Au XIVe siècle, alors que les boites aux lettres n’existaient pas encore, Venise avait, à la porte de son palais gouvernemental, une bocca di leone. Une tête de lion avec la gueule ouverte pour avaler les dénonciations anonymes. Sur la pierre supportant le félin, il était gravé: «Dénonciations secrètes contre toute personne qui dissimule des faveurs ou des services, ou qui cherche à cacher ses vrais revenus»… La Suisse n’en avait pas. On peut imaginer que c’était pour éviter les embouteillages devant cette gueule avide.
Aujourd’hui, point de bocca, mais des réseaux sociaux. Chacun s’y engouffre avec une jouissance que l’on croyait imputable au seul sexe. Si un voisin, un médecin, un politique, voire… un ami bénéficie d’un privilège qui puisse être envié, la horde des baveux le dénoncera avec une satisfaction non dissimulée. Les réseaux regorgent de ces fausses ou vraies nouvelles autrefois nommées délation. Aujourd’hui, acte citoyen oblige, on dit lanceur d’alerte. On appelle ça la transparence.
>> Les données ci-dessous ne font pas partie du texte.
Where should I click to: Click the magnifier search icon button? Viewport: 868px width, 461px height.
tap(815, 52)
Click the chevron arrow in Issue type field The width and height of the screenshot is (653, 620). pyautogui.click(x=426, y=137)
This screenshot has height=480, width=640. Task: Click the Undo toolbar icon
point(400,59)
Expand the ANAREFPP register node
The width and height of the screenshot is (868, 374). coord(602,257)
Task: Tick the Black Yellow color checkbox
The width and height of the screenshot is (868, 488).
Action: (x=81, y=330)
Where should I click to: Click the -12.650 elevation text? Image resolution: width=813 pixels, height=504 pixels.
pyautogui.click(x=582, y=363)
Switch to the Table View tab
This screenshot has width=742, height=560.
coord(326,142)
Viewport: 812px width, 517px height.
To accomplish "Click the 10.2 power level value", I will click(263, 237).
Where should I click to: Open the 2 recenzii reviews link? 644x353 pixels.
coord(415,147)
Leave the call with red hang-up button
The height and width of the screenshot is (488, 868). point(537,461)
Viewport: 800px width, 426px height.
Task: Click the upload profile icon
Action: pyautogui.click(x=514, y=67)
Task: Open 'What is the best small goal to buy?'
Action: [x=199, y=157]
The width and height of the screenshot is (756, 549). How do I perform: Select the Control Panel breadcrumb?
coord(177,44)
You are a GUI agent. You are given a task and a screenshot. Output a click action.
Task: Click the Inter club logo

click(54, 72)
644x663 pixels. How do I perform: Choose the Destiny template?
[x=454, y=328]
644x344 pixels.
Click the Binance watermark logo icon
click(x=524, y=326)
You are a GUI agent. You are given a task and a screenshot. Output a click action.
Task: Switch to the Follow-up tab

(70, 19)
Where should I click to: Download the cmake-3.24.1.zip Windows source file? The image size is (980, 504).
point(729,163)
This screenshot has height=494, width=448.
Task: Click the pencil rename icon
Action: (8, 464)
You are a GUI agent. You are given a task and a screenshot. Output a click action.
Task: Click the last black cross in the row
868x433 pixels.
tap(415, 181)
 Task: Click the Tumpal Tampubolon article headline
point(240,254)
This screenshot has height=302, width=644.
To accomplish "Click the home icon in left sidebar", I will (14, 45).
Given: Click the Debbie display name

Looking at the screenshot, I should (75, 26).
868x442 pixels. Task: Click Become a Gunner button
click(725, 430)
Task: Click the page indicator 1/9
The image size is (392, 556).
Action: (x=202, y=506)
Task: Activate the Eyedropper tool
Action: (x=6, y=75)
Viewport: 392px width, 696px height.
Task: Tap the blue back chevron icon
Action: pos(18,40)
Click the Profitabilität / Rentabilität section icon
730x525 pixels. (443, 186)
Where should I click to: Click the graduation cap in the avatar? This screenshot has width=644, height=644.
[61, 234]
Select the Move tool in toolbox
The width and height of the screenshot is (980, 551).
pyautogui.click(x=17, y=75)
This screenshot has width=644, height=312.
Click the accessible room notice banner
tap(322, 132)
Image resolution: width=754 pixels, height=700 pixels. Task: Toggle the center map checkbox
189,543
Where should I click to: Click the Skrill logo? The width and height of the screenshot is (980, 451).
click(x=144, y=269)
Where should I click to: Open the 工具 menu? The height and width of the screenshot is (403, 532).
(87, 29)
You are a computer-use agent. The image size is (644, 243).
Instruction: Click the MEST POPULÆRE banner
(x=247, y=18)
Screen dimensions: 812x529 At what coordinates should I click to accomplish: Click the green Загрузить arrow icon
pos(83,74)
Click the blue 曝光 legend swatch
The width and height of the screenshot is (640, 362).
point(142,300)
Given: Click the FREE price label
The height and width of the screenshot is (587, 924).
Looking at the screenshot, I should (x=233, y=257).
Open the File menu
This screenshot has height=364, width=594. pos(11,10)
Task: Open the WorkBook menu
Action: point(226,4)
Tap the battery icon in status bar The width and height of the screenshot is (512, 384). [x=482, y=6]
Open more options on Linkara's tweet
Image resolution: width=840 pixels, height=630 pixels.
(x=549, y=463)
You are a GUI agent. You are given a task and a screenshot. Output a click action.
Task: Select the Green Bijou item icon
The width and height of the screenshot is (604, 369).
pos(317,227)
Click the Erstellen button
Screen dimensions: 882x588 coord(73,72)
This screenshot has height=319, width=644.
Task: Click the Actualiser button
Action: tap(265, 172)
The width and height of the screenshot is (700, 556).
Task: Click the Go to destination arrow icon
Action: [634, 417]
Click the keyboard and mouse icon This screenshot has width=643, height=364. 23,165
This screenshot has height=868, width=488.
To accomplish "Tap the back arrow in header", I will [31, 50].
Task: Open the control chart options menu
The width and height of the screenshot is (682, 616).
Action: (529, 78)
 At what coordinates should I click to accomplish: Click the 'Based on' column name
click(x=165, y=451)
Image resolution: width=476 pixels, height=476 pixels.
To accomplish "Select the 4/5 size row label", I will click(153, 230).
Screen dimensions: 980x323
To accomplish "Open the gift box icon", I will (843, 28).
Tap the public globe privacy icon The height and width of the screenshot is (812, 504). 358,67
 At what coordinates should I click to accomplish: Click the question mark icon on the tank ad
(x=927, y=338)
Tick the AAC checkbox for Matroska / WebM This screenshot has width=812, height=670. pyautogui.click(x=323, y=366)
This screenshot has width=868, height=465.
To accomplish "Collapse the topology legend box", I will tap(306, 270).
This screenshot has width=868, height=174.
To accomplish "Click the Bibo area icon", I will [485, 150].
Oui, transparence! En 1985, Mikhaïl Gorbatchev, alors chef suprême de l’URSS, décide de libérer les soviétiques du contrôle des idées et lance la Glasnost (transparence) et la Perestroïka (restructuration économique). Il se plantera. Cependant, la démocratisation du régime, permise grâce à la Glasnost, offre aux peuples la liberté de se sentir différents. Tensions inter-ethniques montée des nationalismes. Tiens, montée des nationalismes, transparences, dénonciations…. J’ai le sentiment que ces mots sont redevenus courants. Pas vous?